In 2005, the Beacon Alliance of Neighbors sponsored $165,000 in grants to open the forest to people and to preserve it for the 45 species of birds that roost in its trees and live and fly in it.
Seventy volunteers from Americorps, Starbucks, Seattle University, and the community joined with Seattle Parks and Recreation crews on Saturday, April 9, to save trees from ivy, clean the eastern and southern slopes, and prepare the way for the park that will be.
In just a couple of years, thousands of commuters will bicycle daily to work from Seattle's South End and the Eastside through the park. Fans will bike to Mariners' games. Development spawned by light rail - like the Frye project planned just south of the International District - will make the park an urban forest destination.
Our neighborhood traditions will continue.

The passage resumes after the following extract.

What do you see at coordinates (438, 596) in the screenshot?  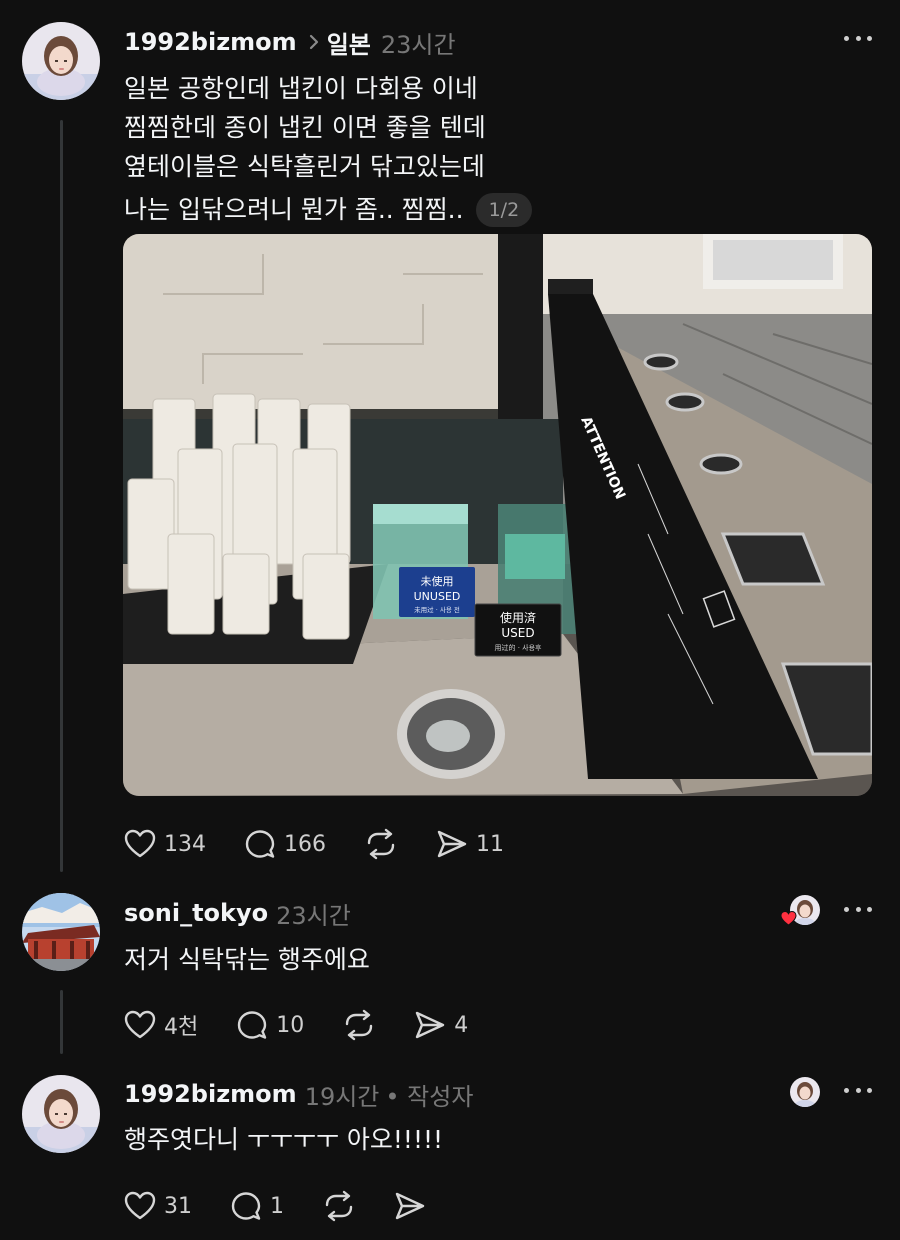 I see `unused-sign-en: UNUSED` at bounding box center [438, 596].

People will gather to cheer as New Year's Eve and Fourth of July fireworks celebrate the sky. The coyotes and raccoons that live in the Jungle will prowl our nights, pad softly around our dreams.

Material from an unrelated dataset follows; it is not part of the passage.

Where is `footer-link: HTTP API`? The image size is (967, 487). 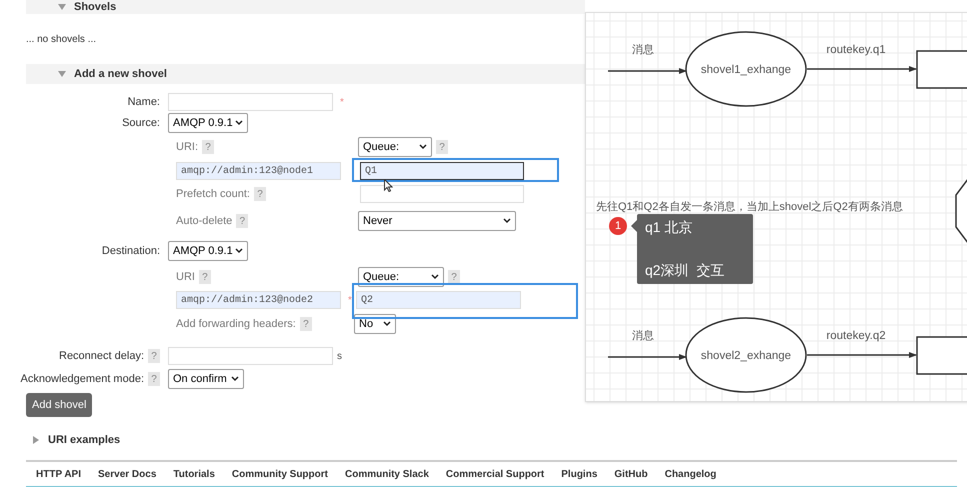 footer-link: HTTP API is located at coordinates (59, 474).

On April 19, the Beacon Alliance of Neighbors will sponsor an open house on the future of Dr. Jose Rizal Park, the jungle, and the Mountain to Sound Trail, at 7 p.m. at Quarters 1, at the corner of 14th Avenue South and South Judkins Street.
All are invited to attend in the spirit of Dr. Rizal to help make this park a place to celebrate weddings, culture, friendship, or a moment beneath the maples moving in the breeze, a tribute to his living memory.